New Ways to Buy a Truck

New Ways to Buy a Truck

New ways to buy a truck are being investigated in Europe, Diesel News talked to Scania’s global sales and marketing boss to get his thoughts on the process.

New Ways to Buy a Truck
Christian Levin, Global Executive Vice President Sales and Marketing, Scania.


Sitting in the well-appointed headquarters building at the centre of the Scania Trucks operation in Södertälje in Sweden feels a million miles away from the reality of owning and running trucks in the real world. However, it is one of the tasks of Christian Levin, Scania’s Global Executive Vice President Sales and Marketing, to get some real-world feedback and come up with new offerings to the truck owner of the future.


“It might sound silly, but using our products and services to give our customers improved profitability has not been the focus previously, not just for us, but all of the manufacturers,” says Christian. “All of us have been manufacturing our products for the average user. We have talked about market segments, but have not really gone down into what makes sense if you are in something like the cold chain. What is the difference?
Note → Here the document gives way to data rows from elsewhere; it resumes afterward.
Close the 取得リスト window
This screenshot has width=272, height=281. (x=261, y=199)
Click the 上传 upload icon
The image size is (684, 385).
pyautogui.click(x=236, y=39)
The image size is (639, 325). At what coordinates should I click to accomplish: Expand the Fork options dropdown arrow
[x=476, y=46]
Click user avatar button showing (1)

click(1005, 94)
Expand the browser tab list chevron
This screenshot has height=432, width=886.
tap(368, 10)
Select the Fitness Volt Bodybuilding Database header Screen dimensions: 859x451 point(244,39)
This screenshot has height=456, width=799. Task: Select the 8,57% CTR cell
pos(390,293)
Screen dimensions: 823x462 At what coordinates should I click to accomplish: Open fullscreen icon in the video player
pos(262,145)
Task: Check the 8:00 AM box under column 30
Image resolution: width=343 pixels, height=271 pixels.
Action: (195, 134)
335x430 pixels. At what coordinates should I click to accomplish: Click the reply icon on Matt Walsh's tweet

“We have been using our modular manufacturing system, so our customers have been picking and choosing from our toolbox to create a tailor-made truck for their application. Over the last five or six years in the development process of the new trucks, we have been thinking about cold chain, what about wood chip, what about timber, what about general goods? Where can we really contribute to our customers’ earnings, by developing components to give them something more practicable?
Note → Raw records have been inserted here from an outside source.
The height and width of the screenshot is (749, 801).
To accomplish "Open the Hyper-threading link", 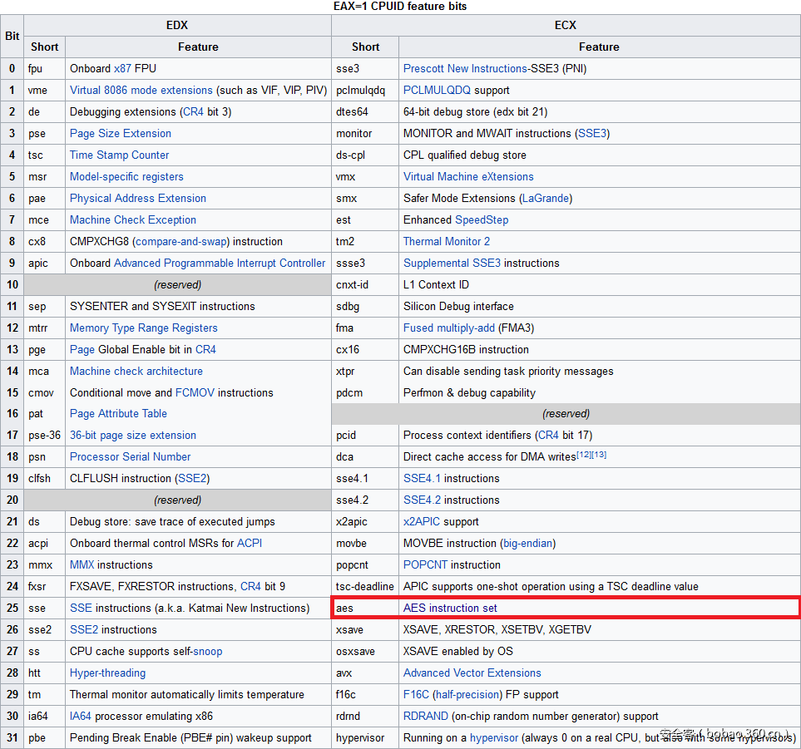I will (107, 673).
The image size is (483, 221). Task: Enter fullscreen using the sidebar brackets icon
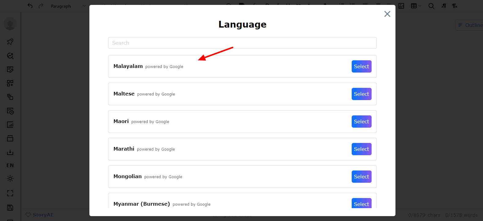[10, 193]
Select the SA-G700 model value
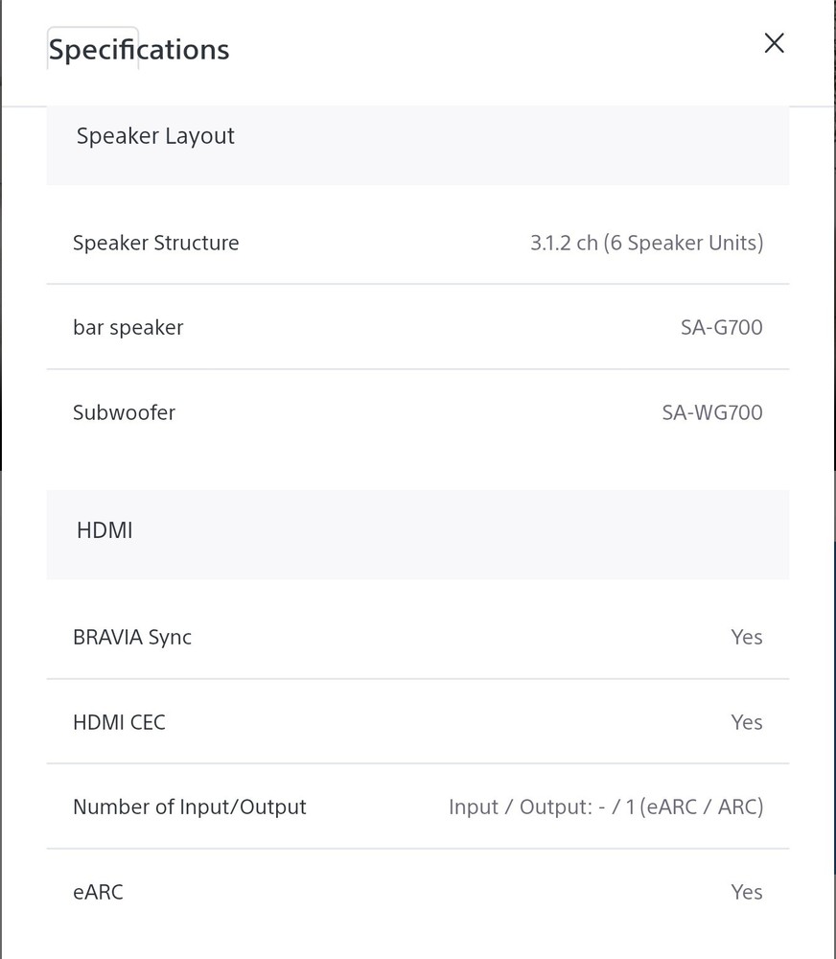836x959 pixels. [x=722, y=328]
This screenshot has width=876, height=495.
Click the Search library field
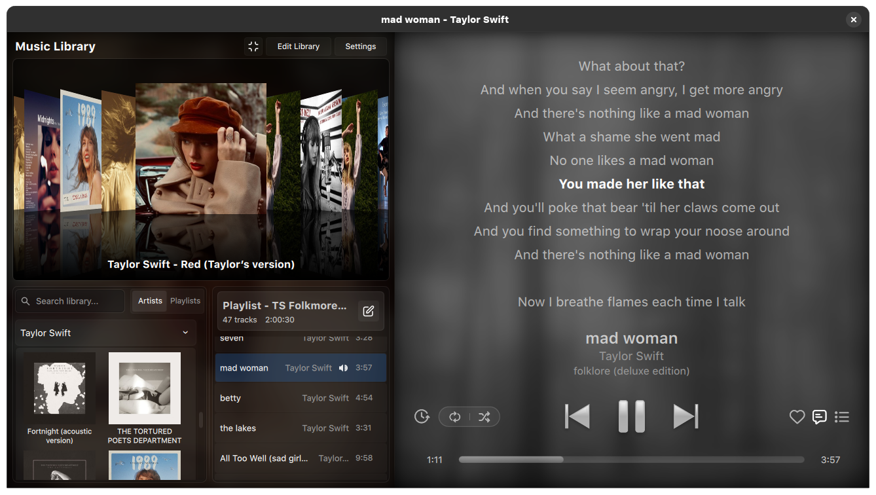pyautogui.click(x=70, y=301)
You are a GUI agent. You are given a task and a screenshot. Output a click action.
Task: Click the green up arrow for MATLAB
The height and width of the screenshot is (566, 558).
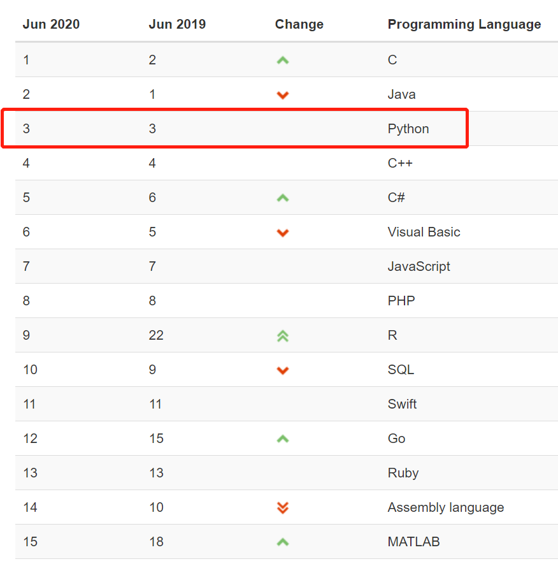click(x=283, y=542)
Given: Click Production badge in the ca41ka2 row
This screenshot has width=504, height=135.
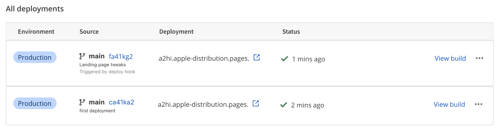Looking at the screenshot, I should 35,104.
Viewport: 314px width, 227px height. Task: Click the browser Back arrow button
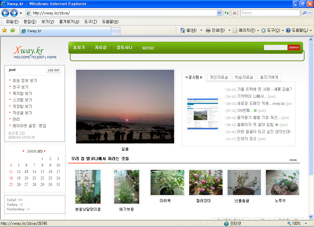point(6,13)
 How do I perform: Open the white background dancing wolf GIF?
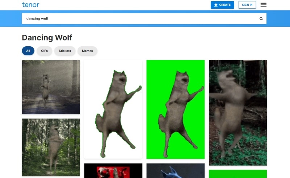(x=113, y=109)
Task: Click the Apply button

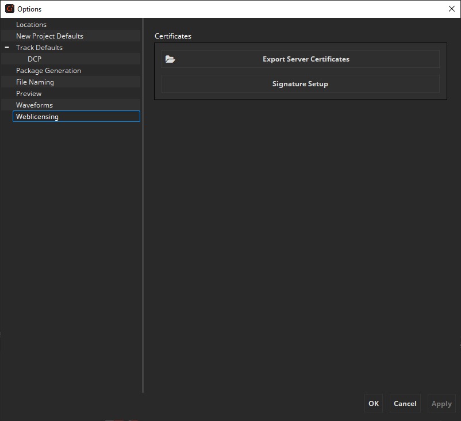Action: pos(441,404)
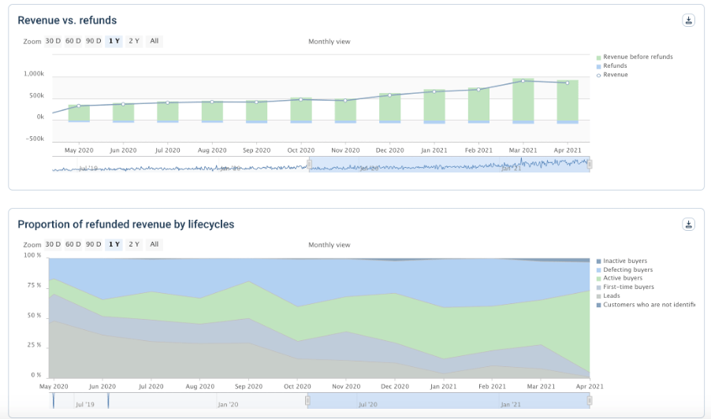
Task: Set revenue chart zoom to 30 D
Action: (x=53, y=41)
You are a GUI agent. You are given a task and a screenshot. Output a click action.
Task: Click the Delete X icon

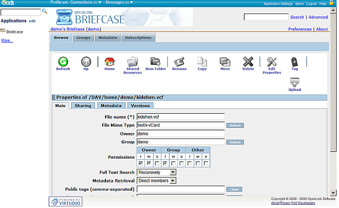click(248, 62)
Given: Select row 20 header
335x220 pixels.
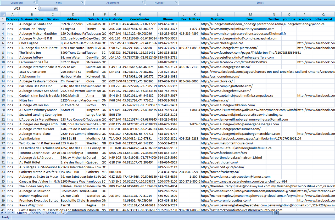Looking at the screenshot, I should [3, 110].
“Our development starts from specific customer needs. Of course, addressing the shortcomings we knew we had, but also going much further, to really understand what it is the customer needs in each application. Now, with our new trucks with bigger cabins and the higher horsepower, which would once have been called long haul, it’s now eleven different applications, covering lots of different industries.”


Within each broad application set, there is a broad spread of different specifications to customise the truck for task. This is a refinement of the modular system to widen choice further for the operator.
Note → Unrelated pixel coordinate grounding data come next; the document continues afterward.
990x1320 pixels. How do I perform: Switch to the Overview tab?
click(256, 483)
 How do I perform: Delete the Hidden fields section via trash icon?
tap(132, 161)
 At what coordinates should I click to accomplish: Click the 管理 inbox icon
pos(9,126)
A similar process has been worked through by Scania on the services which are supplied alongside the hardware of the truck itself. The process has seen the development of the services on offer to be as modular as the hardware is.


“For each chosen hardware combination there is a service package and this service package can be tailored to the specific product being supplied,” says Christian. “The most beautiful example is maintenance with flexible plans. What it means is, for the specific hardware specification, plus the way the customer is using the vehicle, taking into account topography, temperature range, dust levels and driver behaviour gleaned from customer history, we tailor the offering.


“We use connectivity, we already have 211,000 connected vehicles in our portal. We can help the specific customer. We can say, ‘here are similar usages of the vehicles’ from anywhere around the world and let them choose the perfect maintenance contract, do we change the oil filter, the air filter, the retarder oil all at the exact point it is needed.


“Then you may get a very strange maintenance scheme, because the perfect point to change oil filter might be after 73,000km, but the perfect moment to change the air filter might be after 78,000km. Then you have to have a discussion with the customer about what makes the most sense to their operation. Is it to make two stops to optimise the life of the filter and gain some costs or whether to bundle them together? Which would make sense.”


This kind of precise targeting of service needs down to the minute is now possible under the new system being used by Scania in Europe. The data collected from all of the connected vehicles is enabling the kind of precision Scania are offering. Then the discussion with the operator can ensure the package fits the operation.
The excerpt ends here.